How much hate and prejudice have I absorbed over the years, if only by cultural osmosis? It’s an uncomfortable question but one we must ask ourselves if we are serious about forging a morally inclusive world. If the novel keeps inspiring people to take part in this conversation, I’ll feel it’s done something worthwhile.

 

Q: What are you working on now?

 

A: I’m working on two novels.
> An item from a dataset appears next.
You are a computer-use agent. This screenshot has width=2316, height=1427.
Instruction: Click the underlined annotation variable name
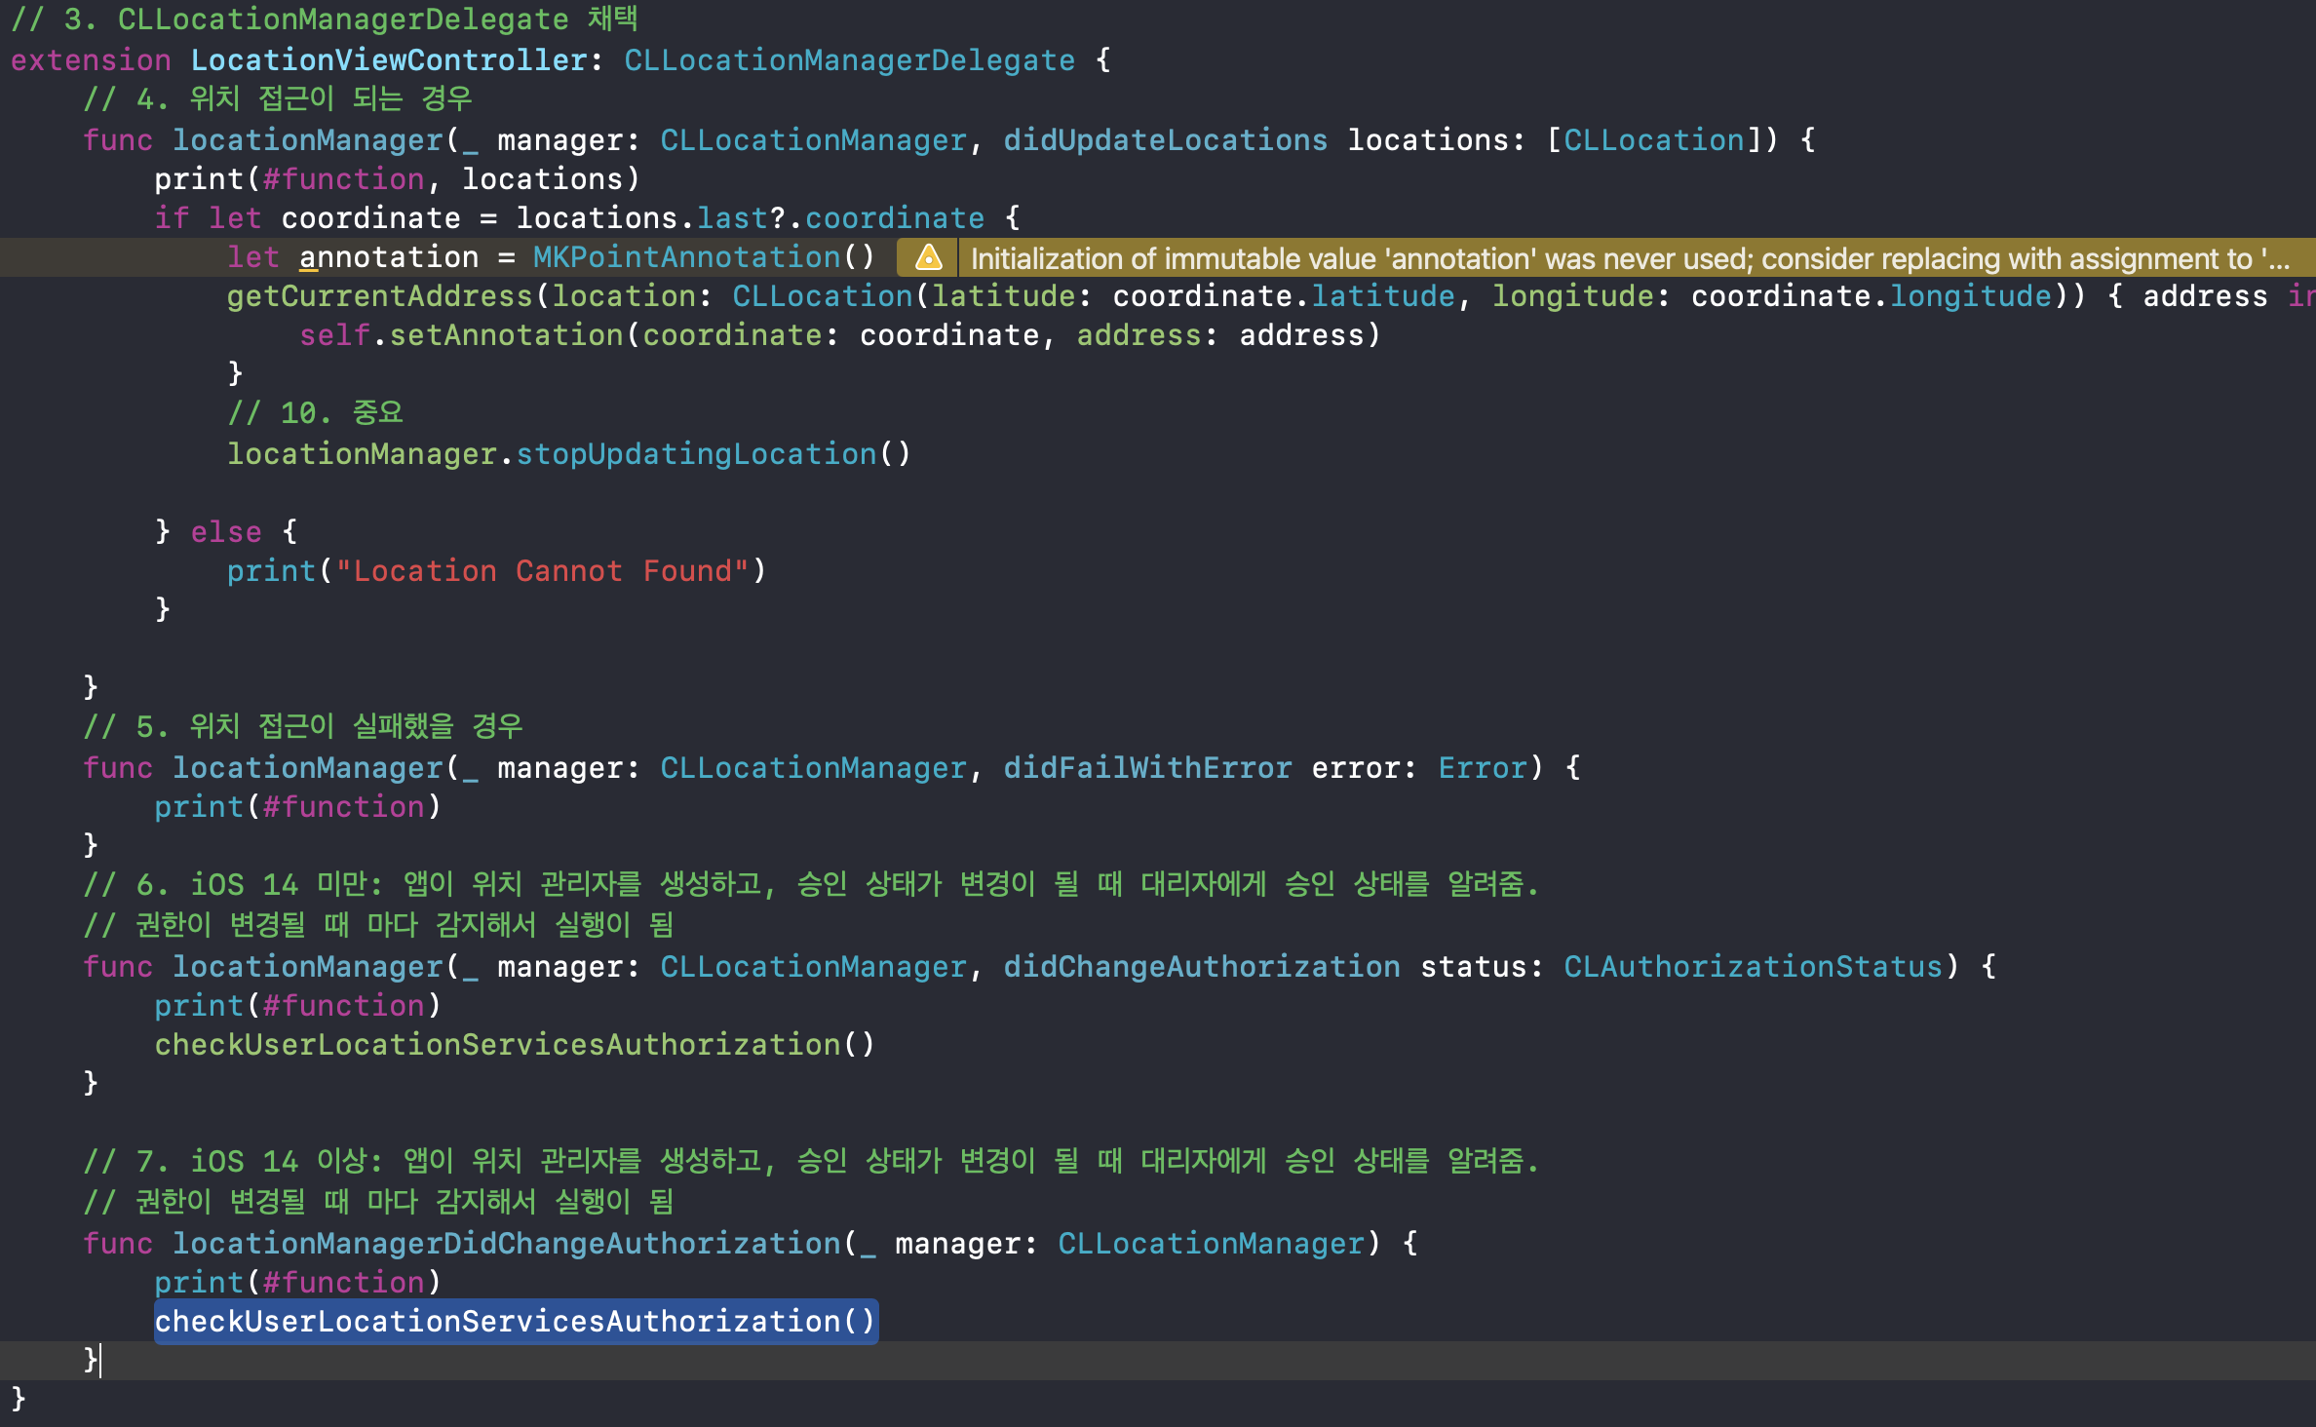coord(389,257)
One is YA set on the eve of the 2016 US federal election about a mother and daughter who have opposing political views.

 

To celebrate the election of the first woman president of the United States, and as a bit of a screw you to her mom who voted for the other guy (supposedly for economic reasons), 17-year-old Charlie, who is passionate about building miniatures, and having a hard time connecting with her long-term best friends, heads out to camp in the Gila Wilderness for two weeks.

 

There she meets the ghosts of Chris McCandless, 24, who died in Alaska in 1992, and Everett Ruess, 20, who died in Utah in 1934, with whom she takes risks and sorts stuff out.

 

Back home, her mom, Nadine, who finds the letter her daughter left telling her not to worry, begins a frantic search.

 

The second novel, set in Pittsburgh in 2017, is the story of Sylvia, a curmudgeonly frumpy math genius in her 50s who left graduate school at Carnegie Mellon 30 years earlier to work in a boutique investment firm because she couldn’t afford to stay in school.

 

Her boss, whom she adores, has a heart attack and Sylvia, who does all the number crunching and behind the scenes heavy lifting, discovers what he’s really like and the far-reaching schemes being run with investors’ money.

 

A humorous #MeToo meets a mid-50s coming of age story.

 

Q: Anything else we should know?

 

A: I think I pretty much exposed myself. But one last thing, in addition to writing, I love to talk, particularly about these themes and their unfortunate relevance today.

 

Thank you so much for including me and White in your Q&A. I’m thrilled the novel is landing in the US as well as Canada at a time when attention, action, and bravery around these issues are so desperately needed.

 

A shout out to my amazing publicist, Chris Reed, my social media magician and dear friend, Bridget Saulnier, my publisher, Rebecca Eckler of RE: Books, and my incredible editor, Deanna McFadden.